▶ **Task directions**: Continue the essay below on algorithmic bias and Daniel Voshart's machine-learning portraits of Roman emperors, picking up after its last paragraph.

▶ **Selected text**:

=-=-=

Algorithmic bias is also implicit in online image search engines that lead millions of users to find digitized art and photographs every day. A simple comparison of Google searches on “black girls” and “white girls” reveals how racism and sexism affect search results. In Safiya Umoja Noble’s Algorithms of Oppression: How Search Engines Reinforce Racism, she discusses how Black women and girls are misrepresented with derogatory and hypersexualized images.

Even when designed primarily for amusement, tech products reveal human bias. For instance, Google Arts & Culture platform created a popular app that provides exhibits and museum collections. It includes a selfie-matching feature that pairs the uploaded selfie image with a similar artwork. Although the aim of the app is to create a fun way to explore art, many people of color have reported that their images were matched with images depicting racist stereotypes, including exoticized images or people acting in subservient roles.

Artists have also touted the benefits of AI and machine learning for historical reconstructions. Instead of baking, gardening, or TikToking during quarantine, designer Daniel Voshart  created color portraits of Roman Emperors. However, Voshart’s work and similar efforts like the History in 3D project, are not harmless diversions. Instead, they are potentially dangerous projects that could lend credence to the long-discredited notion of a white ancient Mediterranean world.

Voshart is a Toronto-based cinematographer and virtual reality (VR) specialist. He created images of 54 emperors from Augustus through Numerian during the period of the Principate (27 BCE–235 CE) which has now garnered widespread attention across the internet on media outlets such as the Smithsonian and Mashable. Among the 54 images is one portrait of a woman, Lupia Severina, who may have reigned on her own after the death of her husband Aurelian.

Taking base images of busts and then using Photoshop and Artbreeder, a machine learning, photo-mixing platform, Voshart generated what he calls “photoreal” images. In part, his project has gained attention as the white marble sculptures one typically sees have been transformed into stunningly life-like portraits imitating the original polychromy. For instance, Augustus is reconstructed with beige skin, gray eyes, and sandy blond hair. Each portrait is unique. In his Medium post, Voshart asserts that he used historical texts, coinage, and sculpture in crafting his images with attention to age, hair, eyes, and ethnicity. He also admits that his project involves artistic interpretation and that he crafts composite images when busts were not available. Voshart explains, “My goal was not to romanticize emperors or make them seem heroic.” Still, because these images are so seemingly realistic, they could easily be mistaken for accurate reconstructions, especially when neatly assembled as a poster and made available for purchase.

Voshart’s use of machine learning provides his reconstructions with a veil of scientific merit. Yet, as he told Smithsonian Magazine, “These are all, in the end, … my artistic interpretation where I am forced to make decisions about skin tone where none [are] available.” This use of technology may seem innocuous, but human bias is embedded in it. One need only to look back at the photography color correction guides called “Shirley cards,” which were calibrated to the pale skin of a Kodak employee named Shirley, to see examples of biased color standards.

Although recent headlines regarding Voshart’s work tout the use of machine learning to reconstruct imperial portraits, his work is still the result of his artistic choices. While ancient artists painted marble sculptures with rich, vibrant colors, we have very few busts that have any remaining paint. Even so, the colors used for skin tone would still be artistic interpretations rather than historically accurate representations.

=-=-=

▶ **Entries shown**:
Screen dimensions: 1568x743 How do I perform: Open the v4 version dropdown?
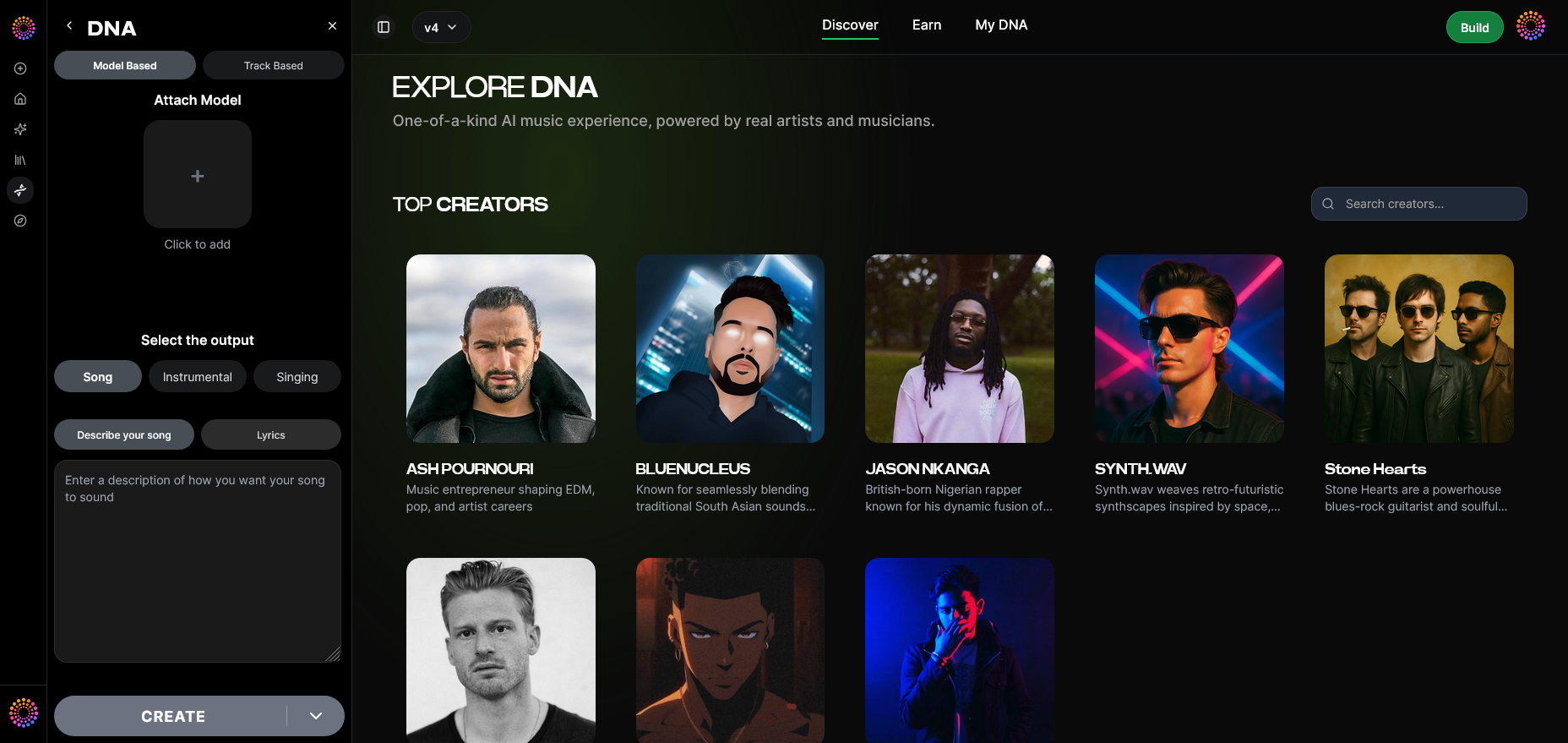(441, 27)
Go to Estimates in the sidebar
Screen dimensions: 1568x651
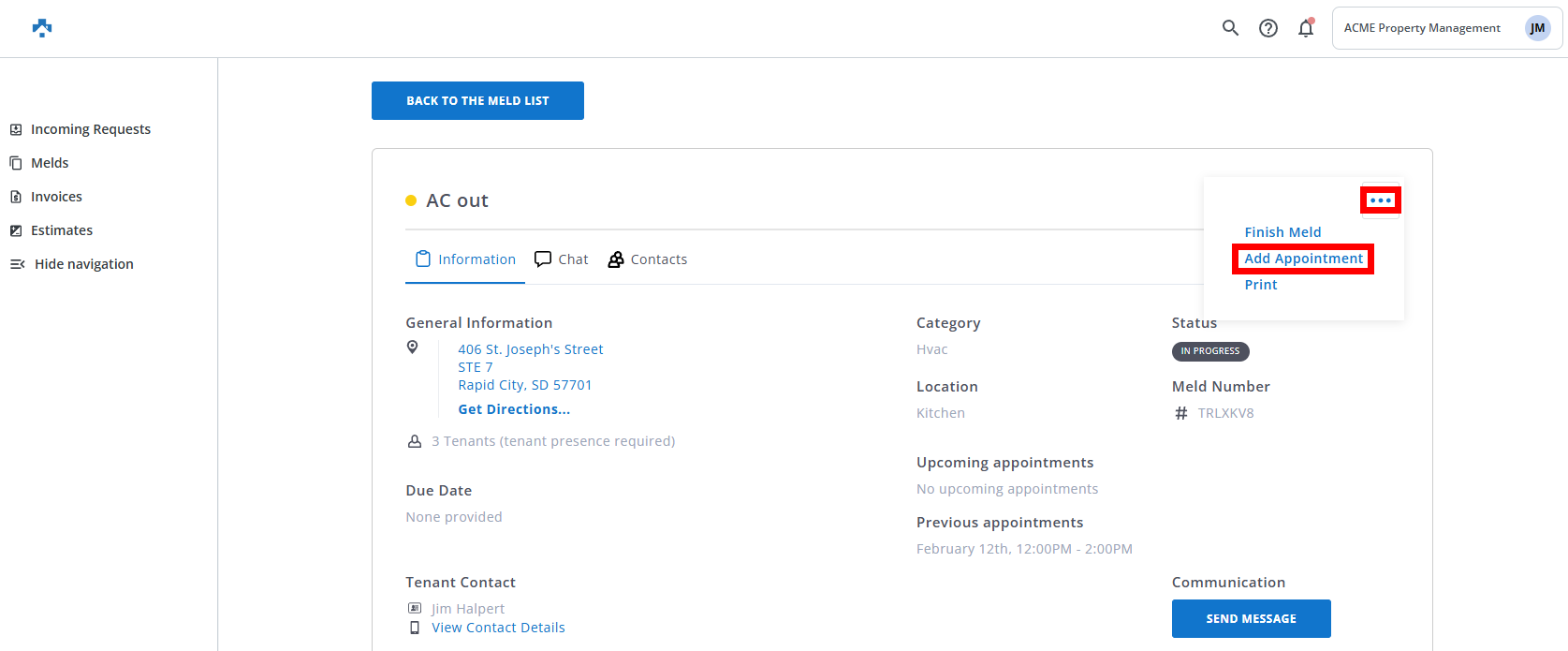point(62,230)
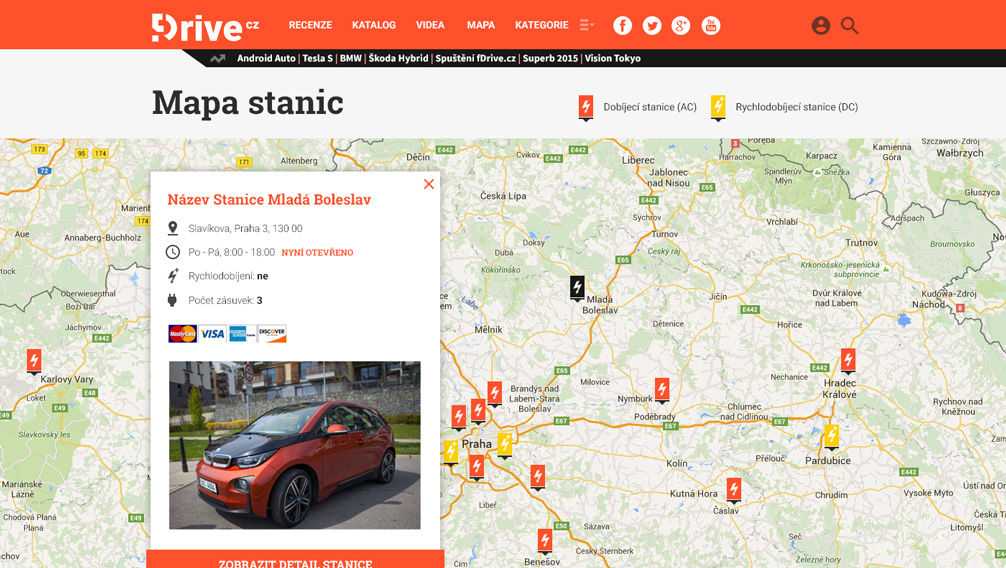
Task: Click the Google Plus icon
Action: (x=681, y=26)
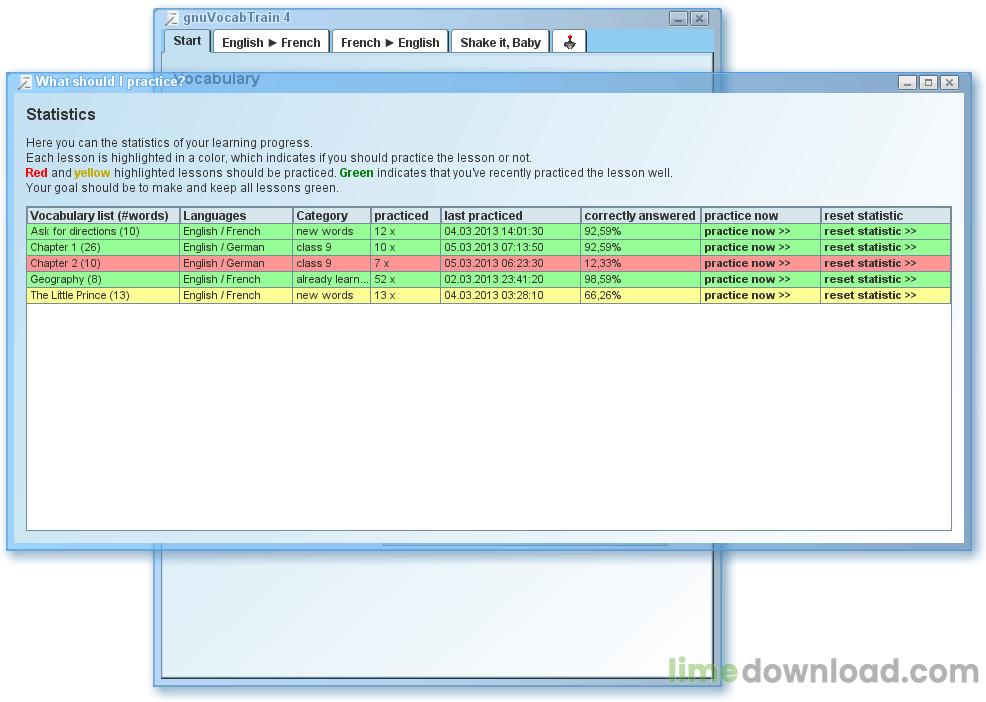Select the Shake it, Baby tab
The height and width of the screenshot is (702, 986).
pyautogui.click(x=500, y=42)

=-=-=

▶ **Answer**:
Due to the choices Voshart made, his work does not display the ethnic diversity of the ancient world. More importantly, it also only addresses the emperors of the Roman Empire rather than the general populace of the ancient Mediterranean. Certainly, one can grant some artistic license to such interpretations. Yet, while Voshart’s images include a range of hair texture, eye color, and skin color, none of the portraits initially included anyone with brown skin or tight curls. Especially given his choice of skin tones, Voshart has constructed predominantly portraits with lighter skin tones that do not reflect the multi-ethnic ancient Mediterranean world. The initial single exception is the darker skin tone of Voshart’s rendering of the emperor Septimius Severus.

In comments to Hyperallergic, Voshart claimed that he attempted to darken the skin of Septimius Severus to match a well known Severan painted tondo but had difficulties with Artbreeder and the neural network. When asked about his use of idealized portraits and sculpture, the designer notes: “I suppose, coming from a film background I’m a bit less concerned about making historical depictions. A historian such as yourself [i.e. Sarah Bond] — I’m guessing — would be too concerned about every little detail that you would never pursue such a project.” Voshart is responsible for the selection and manipulation of the source material, and his use of technology is not neutral.

In responding to questions from Hyperallergic and responses from classicists on Twitter, Voshart has altered some of the portraits in part to offer a slightly wider range of skin tones. Such  alterations only serve to illustrate that these portraits are not realistic but primarily artistic. Using the same textual sources, artistic images, and technology, different individuals could create portraits that were unique and markedly different than Voshart’s. And yet we have already seen readers and Twitter users using his artistic reconstructions as if they are actual photographs or accurate polychromatic reconstructions like those done by polychromy scientists such as Mark Abbe or Vinzenz Brinkmann.

To be sure, Voshart’s Roman emperors may spur interest in ancient history, but it is important to emphasize that color reconstructions carry their own caveats. For instance, the new History in 3D project touts its own polychromatic reconstructions of white-appearing emperors and hashtags these reconstructions with #heritage. Comparing reconstructive differences would be useful in pedagogical environments. Allowing students to use the technology to construct images allows them to better understand the diversity of the ancient world as well as the limitations of such technology. However, not all users are aware that these portraits are only loosely based on textual and aesthetic sources, most often without any underlying paint on the bust to indicate the skin color of the original (and even paint on busts was but an idealized artistic choice). It is important for students and the public alike to recognize that even with the best available technology, no artist or scientist will be able to create a definitive, frozen portrait of a resident of the ancient Mediterranean. We will never know with 100% accuracy what someone actually looked like in the ancient world, no matter how realistic the generated portrait may appear.

When machine learning and the use of computers is emphasized in artistic research, in reconstructions, or in beauty contests, viewers often take the results to be scientific, objective, and unbiased. When these findings and reconstructions then become popularized and are disseminated widely, they are nearly universally accepted as historical reality. Although AI provides the tools to analyze large swaths of data and to conjure lifelike images, more knowledge of the bias implicit in AI and machine learning at all phases from programming to design and implementation must be emphasized and accompany any attempts to remake the past. Like the white statues of antiquity, inaccurate and idealized images of the past and the present have a way of becoming so firmly embedded in our society that we have difficulty imagining them otherwise.